RECORDS SUPPLIED Start Marker
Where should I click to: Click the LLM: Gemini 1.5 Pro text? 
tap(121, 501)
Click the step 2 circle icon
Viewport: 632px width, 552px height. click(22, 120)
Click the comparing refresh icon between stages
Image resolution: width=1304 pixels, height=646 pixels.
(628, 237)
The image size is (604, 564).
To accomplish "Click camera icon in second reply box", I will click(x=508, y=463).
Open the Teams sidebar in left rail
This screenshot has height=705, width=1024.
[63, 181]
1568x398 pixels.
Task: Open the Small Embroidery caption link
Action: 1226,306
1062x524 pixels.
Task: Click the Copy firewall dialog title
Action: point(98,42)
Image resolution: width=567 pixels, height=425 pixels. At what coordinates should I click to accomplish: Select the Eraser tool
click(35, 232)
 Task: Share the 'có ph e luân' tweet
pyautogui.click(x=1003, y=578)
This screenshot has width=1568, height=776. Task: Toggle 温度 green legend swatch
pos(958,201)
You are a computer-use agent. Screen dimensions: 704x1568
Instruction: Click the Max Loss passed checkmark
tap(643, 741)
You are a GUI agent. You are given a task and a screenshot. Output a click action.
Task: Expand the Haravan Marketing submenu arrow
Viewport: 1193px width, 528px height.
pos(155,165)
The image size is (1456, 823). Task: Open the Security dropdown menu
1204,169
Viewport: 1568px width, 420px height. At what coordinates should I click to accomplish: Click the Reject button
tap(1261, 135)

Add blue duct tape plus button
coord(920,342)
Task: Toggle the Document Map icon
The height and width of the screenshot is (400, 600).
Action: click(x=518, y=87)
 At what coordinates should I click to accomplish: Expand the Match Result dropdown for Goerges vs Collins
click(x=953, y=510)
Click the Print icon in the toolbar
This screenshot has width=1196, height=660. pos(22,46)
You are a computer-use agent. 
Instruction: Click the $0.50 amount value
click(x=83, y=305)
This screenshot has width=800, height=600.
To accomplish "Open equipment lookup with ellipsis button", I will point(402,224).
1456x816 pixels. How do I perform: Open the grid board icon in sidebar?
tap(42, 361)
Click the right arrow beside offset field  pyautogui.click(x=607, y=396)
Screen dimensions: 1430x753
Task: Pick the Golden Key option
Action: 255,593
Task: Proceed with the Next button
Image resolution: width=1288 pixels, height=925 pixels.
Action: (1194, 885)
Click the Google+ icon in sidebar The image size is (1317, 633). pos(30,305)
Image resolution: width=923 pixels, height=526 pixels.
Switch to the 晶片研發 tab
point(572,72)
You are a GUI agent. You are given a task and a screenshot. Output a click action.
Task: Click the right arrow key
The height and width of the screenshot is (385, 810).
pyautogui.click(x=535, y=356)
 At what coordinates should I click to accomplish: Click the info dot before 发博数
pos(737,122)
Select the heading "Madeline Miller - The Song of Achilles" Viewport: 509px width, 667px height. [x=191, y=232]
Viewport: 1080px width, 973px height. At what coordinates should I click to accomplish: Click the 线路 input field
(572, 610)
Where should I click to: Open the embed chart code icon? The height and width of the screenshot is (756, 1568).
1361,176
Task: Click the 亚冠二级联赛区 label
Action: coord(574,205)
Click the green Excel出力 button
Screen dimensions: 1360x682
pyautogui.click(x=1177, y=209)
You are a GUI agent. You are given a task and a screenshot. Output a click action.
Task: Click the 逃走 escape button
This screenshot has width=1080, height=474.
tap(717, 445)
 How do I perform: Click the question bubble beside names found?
RECORDS SUPPLIED End Marker
→ **EXERCISE INSTRUCTIONS**: Above are the records. Print exactly, and only, the lines from the line with "Click the right arrow beside" to the line with "Task: Click the right arrow key", both inclusive.

→ **WRITTEN ANSWER**:
Click the right arrow beside offset field  pyautogui.click(x=607, y=396)
Screen dimensions: 1430x753
Task: Pick the Golden Key option
Action: 255,593
Task: Proceed with the Next button
Image resolution: width=1288 pixels, height=925 pixels.
Action: (1194, 885)
Click the Google+ icon in sidebar The image size is (1317, 633). pos(30,305)
Image resolution: width=923 pixels, height=526 pixels.
Switch to the 晶片研發 tab
point(572,72)
You are a GUI agent. You are given a task and a screenshot. Output a click action.
Task: Click the right arrow key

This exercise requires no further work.